The truth is, I’m doing all of those things, but not convincingly, and not with measurable success. I’m not doing any of it well. I’m terrible at relaxing and hopeless at justifying leisure time. I’m incapable of dedicating all my hours to activity because time out-of-doors should be a reward for accomplishing something important and serious, at a desk. I knew when I quit I would miss the affirmation and reputation I had in my job, but it would also be liberating and exciting, wouldn’t it? Wouldn’t it?

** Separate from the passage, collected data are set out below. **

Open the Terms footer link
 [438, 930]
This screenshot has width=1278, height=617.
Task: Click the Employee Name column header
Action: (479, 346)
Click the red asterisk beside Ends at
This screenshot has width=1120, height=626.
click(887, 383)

The other night, I went to a quintet performance entitled The Judgement of Paris. It billed itself as a “chamber of musical” and was an unusual and compelling fusion. The five musicians played contemporary pieces that were their own compositions as well as major works of Ravel and Debussy, each piece interspersed with anecdotes about the lives of the two French composers. It was a novel and absorbing way to introduce me to music I didn’t know and a period in history I hadn’t spent much time thinking about. Some of the pieces left me cold; others transported me. What moved me most was the talent and versatility of the performers themselves, gliding confidently between different instruments, speaking their lines, striking their poses and playing their different parts.
Here’s what I’m doing. I’m writing roughly 1000 words a day, six days a week, towards what I’m calling The Project. I’ve described The Project in detail to few enough people that if or when it fails—if or when I fail—I won’t have to explain that to everyone. I’ll just find a new project. I thought I would enjoy this kind of writing and the freedom to focus on it absolutely, but instead it feels like a job that I’m not particularly good at. What if, at the end of the time I’ve given myself, I have nothing at all to show for it, other than a fresh and humbling awareness of my own limitations? How self-indulgent. How cliché.

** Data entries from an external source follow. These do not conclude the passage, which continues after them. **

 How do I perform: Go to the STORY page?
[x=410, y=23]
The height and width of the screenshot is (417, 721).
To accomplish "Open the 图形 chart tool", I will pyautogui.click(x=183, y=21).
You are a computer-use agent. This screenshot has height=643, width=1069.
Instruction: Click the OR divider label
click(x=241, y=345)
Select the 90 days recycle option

To top it off, I’m being offered work. This is real, well-paid work related to the field I thrived in for 14 years. This is the kind of work I could sink myself into and have the satisfaction of ushering it from unfinished to finished in measurable pieces. And get paid for it. Paid.
I’ve turned down the work. At least, I’ve turned down the work I’ve been offered so far. I’d like the money, but I don’t need it, not at this very moment. And if I take the work, I will use it to avoid The Project and all the ways in which it is scaring and mocking me, testing me to see whether I can keep at it.

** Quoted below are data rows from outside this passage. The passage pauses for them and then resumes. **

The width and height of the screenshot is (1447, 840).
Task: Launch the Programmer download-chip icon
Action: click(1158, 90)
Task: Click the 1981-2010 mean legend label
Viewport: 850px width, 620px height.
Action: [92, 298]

Where does the time go? That’s what I want to know. It’s been three and a half months since I quit and the days dash by. I can pluck them up in a sheaf and thumb through them in thirty seconds. They’re racing down a steep hill. I can’t catch them.
I can’t tell if it will help or harm to spend more of this fleeting time with music, if it’s inspiring or utterly dispiriting. I do love the conviviality of instruments being played together, even if that’s artifice, skin-deep. Last week, listening to the performers on stage, watching their faces, so satisfied and smug, I thought: what I wouldn’t give to be able to make music with others, to strum or strike or trumpet a melody that is just one part of a whole. It’s so solitary, what I’m doing now, what I’m trying to do. I’m a bumbler and pretender with no one to tell me I’m off-key, too loud or too soft, that I should start over or play something else altogether.
FWIW: I’m back at school, taking a course requiring me to write a weekly blog, sometimes about the works we’re reading in class, sometimes about new encounters or experiences, particularly those that involve other art forms. If these posts seem different from those in the past, this is why.